## SELECTED EXCERPT

———

The results from a follow-up study of heavy drinkers show that even when they had cut down, damage to some thought processes, including mental agility and the ability to deal with concepts, continued.
The survey was conducted by two clinical psychologists; Christine Williams, who works in hospitals in Harrogate, and Adrian Skinner, of the University of Leeds. It began five years ago with heavy drinkers who drank on average 115 units of alcohol a week. This is equivalent to eight pints, or nearly three bottles of wine, a day. The recommended limit for men is 21 or 14 for women.
One man was drinking 630 units a week - three bottles of whisky a day. But he had not been classed as alcoholic and was not being treated for alcoholism.
When tested again last year, even though the drinkers had cut down to an average of 19 units a week, the cognitive damage was still evident. The major problem was with handling abstract ideas and in grasping new concepts, the researchers said.
'We interviewed and tested them in 1987 and again in 1992. Although stopping drinking or cutting down allows for some recovery, some of the skills continued to decline.
'The group had volunteered to join a hospital programme to try to cut down. None had any signs of ill health caused by their drinking at the time of the first survey or were being treated for it,' Mrs Williams said.
Mr Skinner said: 'It looks as if the damage has been permanent. There was a 20 per cent deficit in some abilities. There was an age effect as well. In the over-50s all in the drinkers' group found some tasks more difficult compared with only one in the control group of people who drank only to recommended levels.
'The implications are quite worrying,' he told the conference. 'The findings suggest that a manager, for example, would have difficulties with new ideas. But this might not be evident. Conversational skills were not impaired.' He added that there may be many people who were not aware of how their drinking was affecting them.

———

## SOURCE INFORMATION
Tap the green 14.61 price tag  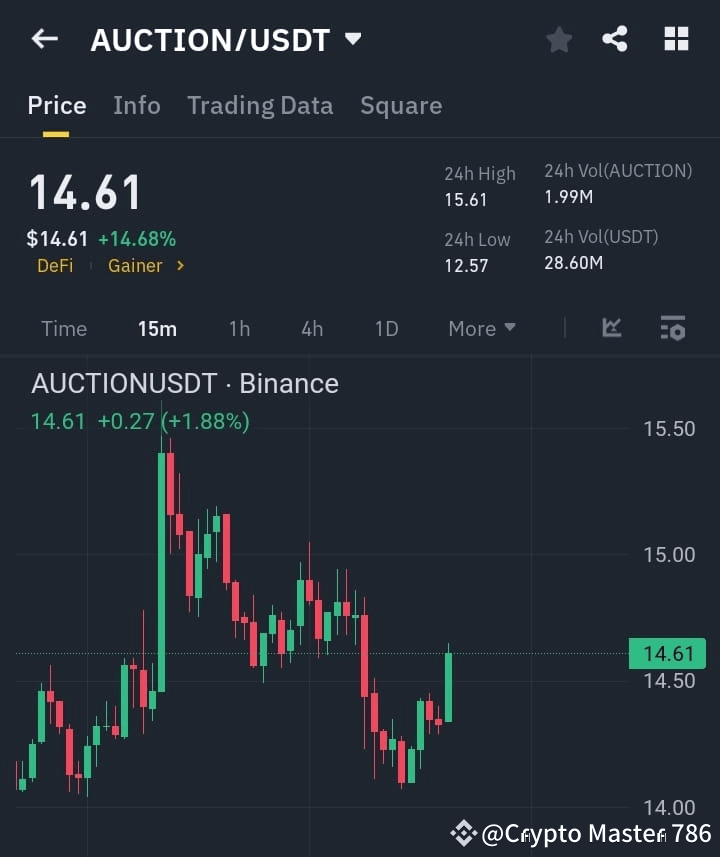pyautogui.click(x=666, y=653)
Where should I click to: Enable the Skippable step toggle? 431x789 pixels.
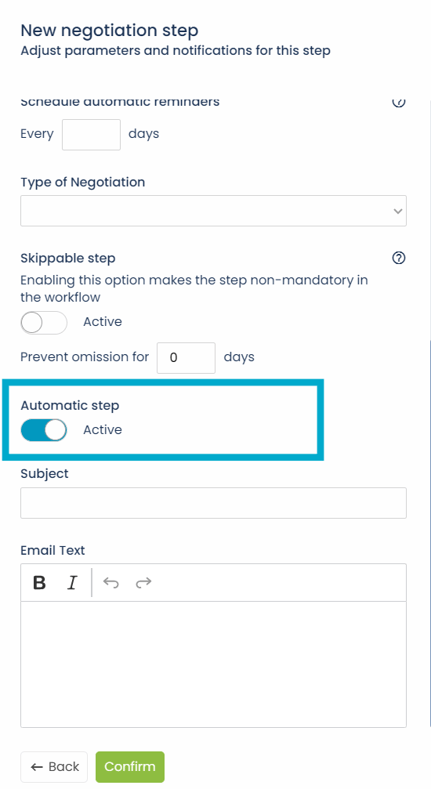[x=44, y=323]
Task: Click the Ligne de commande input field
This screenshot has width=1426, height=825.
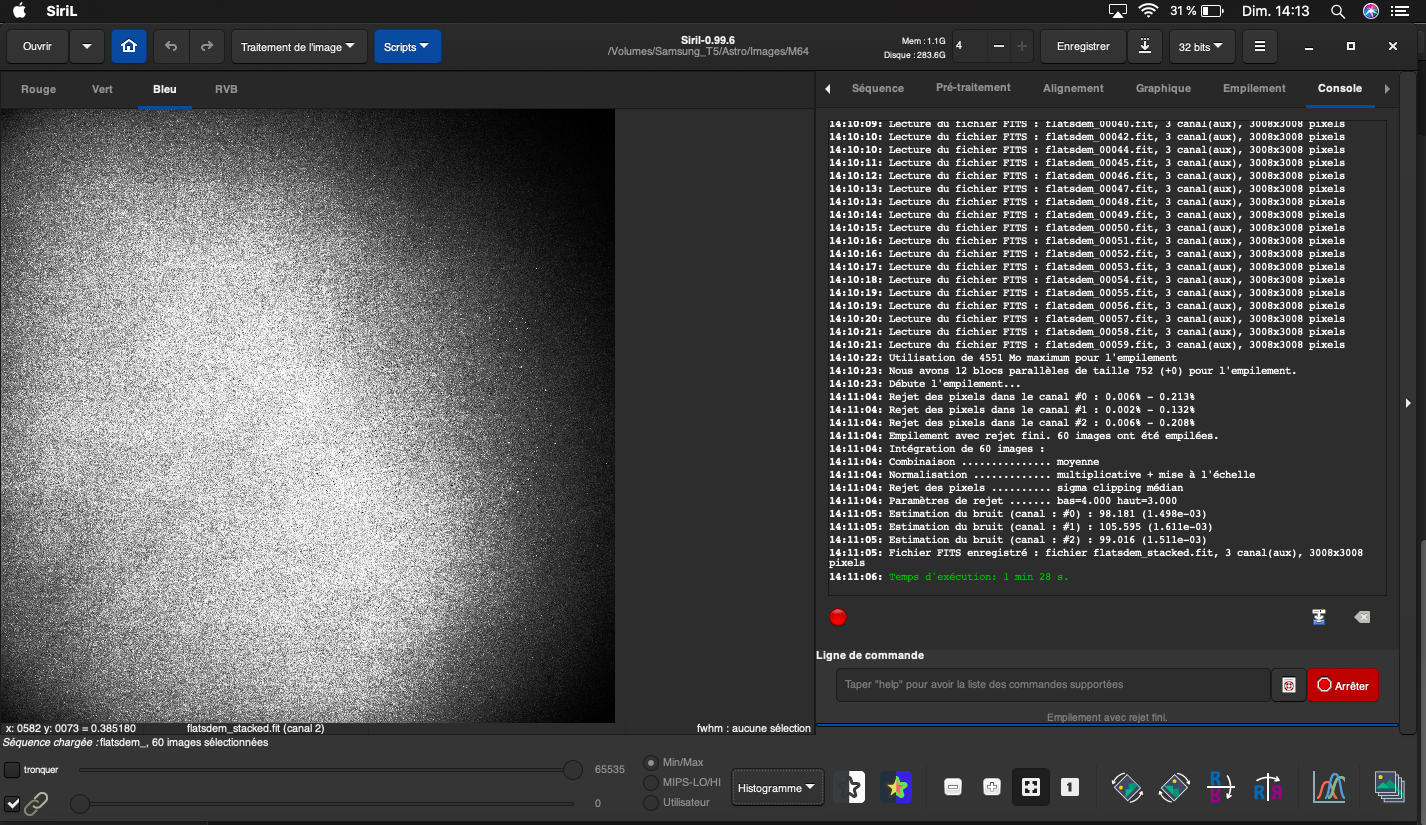Action: 1052,685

———

## TO DO
A – Write out the drinking study excerpt from "The survey was" up to and including "14 for women.", substituting "two researchers" for "two clinical psychologists".
B – According to the drinking study excerpt, how many units of alcohol a week did the heavy drinkers consume on average when the survey began?
The lines have no connection to the drinking study excerpt.

## EXERCISE RESULTS
A –
The survey was conducted by two researchers; Christine Williams, who works in hospitals in Harrogate, and Adrian Skinner, of the University of Leeds. It began five years ago with heavy drinkers who drank on average 115 units of alcohol a week. This is equivalent to eight pints, or nearly three bottles of wine, a day. The recommended limit for men is 21 or 14 for women.

B – On average, 115 units of alcohol a week.